Hundreds of thousands of troops, including French and Belgians, had been cut off and were surrounded by the German army during the Battle of France.

Death or capture seemed the most likely outcome.

However, salvation would come during Operation Dynamo at the end of May that year, as dozens of 'little ships' crossed the English Channel to aid the evacuation process.

And among the brave pilots who protected the vessels - mainly private fishing or pleasure boats - and Allied forces from the Luftwaffe was Geoffrey Dalton Stephenson in his Spitfire.

The Commanding Officer of 19 Squadron at RAF Duxford, he was shot down in combat on May 26 while flying his Supermarine Spitfire MK1 N3200.

Stephenson had to ditch his plane after bullets hit the radiator - forcing him to crash-land on a beach at Sangatte, near Calais,

He was soon captured by the Germans and became a POW.

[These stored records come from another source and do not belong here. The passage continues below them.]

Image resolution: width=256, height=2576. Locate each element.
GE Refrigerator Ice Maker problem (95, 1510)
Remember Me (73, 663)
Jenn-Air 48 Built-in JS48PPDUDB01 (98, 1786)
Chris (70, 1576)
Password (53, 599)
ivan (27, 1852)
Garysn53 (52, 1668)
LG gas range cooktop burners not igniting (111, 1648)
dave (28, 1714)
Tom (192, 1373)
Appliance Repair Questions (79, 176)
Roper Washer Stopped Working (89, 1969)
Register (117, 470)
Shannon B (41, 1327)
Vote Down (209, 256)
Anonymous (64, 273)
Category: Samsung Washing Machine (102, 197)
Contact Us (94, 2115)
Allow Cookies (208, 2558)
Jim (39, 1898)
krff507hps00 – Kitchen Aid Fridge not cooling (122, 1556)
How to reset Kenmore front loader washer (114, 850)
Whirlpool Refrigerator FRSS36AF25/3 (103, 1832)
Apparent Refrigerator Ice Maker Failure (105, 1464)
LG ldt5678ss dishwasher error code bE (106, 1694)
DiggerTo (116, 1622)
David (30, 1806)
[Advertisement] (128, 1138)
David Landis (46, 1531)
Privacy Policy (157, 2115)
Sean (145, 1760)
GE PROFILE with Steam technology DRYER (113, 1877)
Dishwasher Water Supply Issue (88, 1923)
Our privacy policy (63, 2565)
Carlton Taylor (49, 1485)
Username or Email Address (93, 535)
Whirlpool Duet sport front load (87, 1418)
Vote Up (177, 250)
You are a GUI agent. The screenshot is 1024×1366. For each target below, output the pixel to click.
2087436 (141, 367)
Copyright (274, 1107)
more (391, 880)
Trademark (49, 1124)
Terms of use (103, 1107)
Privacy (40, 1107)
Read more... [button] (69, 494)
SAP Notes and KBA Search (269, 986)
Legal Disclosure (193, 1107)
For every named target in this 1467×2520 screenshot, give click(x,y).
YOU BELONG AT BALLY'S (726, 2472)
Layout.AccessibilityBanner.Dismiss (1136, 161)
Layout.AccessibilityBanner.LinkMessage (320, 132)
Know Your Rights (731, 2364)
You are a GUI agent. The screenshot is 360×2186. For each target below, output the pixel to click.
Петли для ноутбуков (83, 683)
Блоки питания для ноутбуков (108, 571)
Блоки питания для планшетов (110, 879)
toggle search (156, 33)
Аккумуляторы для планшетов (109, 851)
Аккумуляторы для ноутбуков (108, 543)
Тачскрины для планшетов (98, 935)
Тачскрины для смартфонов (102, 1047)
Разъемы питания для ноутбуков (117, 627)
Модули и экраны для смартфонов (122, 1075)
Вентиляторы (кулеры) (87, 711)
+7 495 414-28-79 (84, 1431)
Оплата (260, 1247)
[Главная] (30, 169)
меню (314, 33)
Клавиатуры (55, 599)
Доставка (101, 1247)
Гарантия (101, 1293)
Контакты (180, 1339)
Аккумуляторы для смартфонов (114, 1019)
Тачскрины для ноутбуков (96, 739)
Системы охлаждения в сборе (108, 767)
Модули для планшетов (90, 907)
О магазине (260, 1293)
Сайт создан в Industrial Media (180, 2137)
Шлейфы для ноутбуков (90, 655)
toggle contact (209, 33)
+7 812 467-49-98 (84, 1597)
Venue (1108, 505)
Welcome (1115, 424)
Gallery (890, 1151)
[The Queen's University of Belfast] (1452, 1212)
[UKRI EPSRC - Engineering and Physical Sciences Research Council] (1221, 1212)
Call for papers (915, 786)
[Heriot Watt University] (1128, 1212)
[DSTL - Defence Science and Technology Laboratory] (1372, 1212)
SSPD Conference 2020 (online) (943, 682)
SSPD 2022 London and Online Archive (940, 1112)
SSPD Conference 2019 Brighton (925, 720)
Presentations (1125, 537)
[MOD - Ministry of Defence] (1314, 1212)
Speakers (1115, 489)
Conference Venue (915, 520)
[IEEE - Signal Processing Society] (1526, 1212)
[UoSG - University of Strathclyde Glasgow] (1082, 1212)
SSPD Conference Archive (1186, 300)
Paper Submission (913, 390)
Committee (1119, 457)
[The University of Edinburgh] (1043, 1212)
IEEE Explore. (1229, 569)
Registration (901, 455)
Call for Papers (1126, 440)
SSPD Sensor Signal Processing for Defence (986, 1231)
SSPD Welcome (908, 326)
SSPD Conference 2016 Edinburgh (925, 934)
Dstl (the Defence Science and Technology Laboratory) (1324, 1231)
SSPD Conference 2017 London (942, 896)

Stephenson tried and failed to escape several times, and was moved to Colditz Castle.

After the war, he continued to fly for the RAF and rose to the rank of Air Commodore.

Tragically, he died in November 1954, at the age of 44, while test flying a Super Sabre as part of an exchange trip with the US Air Force.

Meanwhile, his plane, became slowly buried under the sand.

It was eventually recovered in 1986 and restored.